[Element and text position data]

--------

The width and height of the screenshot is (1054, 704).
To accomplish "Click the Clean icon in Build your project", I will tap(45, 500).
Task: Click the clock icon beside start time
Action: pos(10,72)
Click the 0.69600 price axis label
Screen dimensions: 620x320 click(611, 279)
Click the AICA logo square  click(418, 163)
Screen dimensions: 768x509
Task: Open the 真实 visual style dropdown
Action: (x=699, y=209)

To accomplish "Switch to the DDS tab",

--------

Exercise instructions.
Render every line of the listing above as a JSON list of strings, one string per line, and omit the blank lines.

Result of the exercise.
[
  "The width and height of the screenshot is (1054, 704).",
  "To accomplish \"Click the Clean icon in Build your project\", I will tap(45, 500).",
  "Task: Click the clock icon beside start time",
  "Action: pos(10,72)",
  "Click the 0.69600 price axis label",
  "Screen dimensions: 620x320 click(611, 279)",
  "Click the AICA logo square  click(418, 163)",
  "Screen dimensions: 768x509",
  "Task: Open the 真实 visual style dropdown",
  "Action: (x=699, y=209)",
  "To accomplish \"Switch to the DDS tab\","
]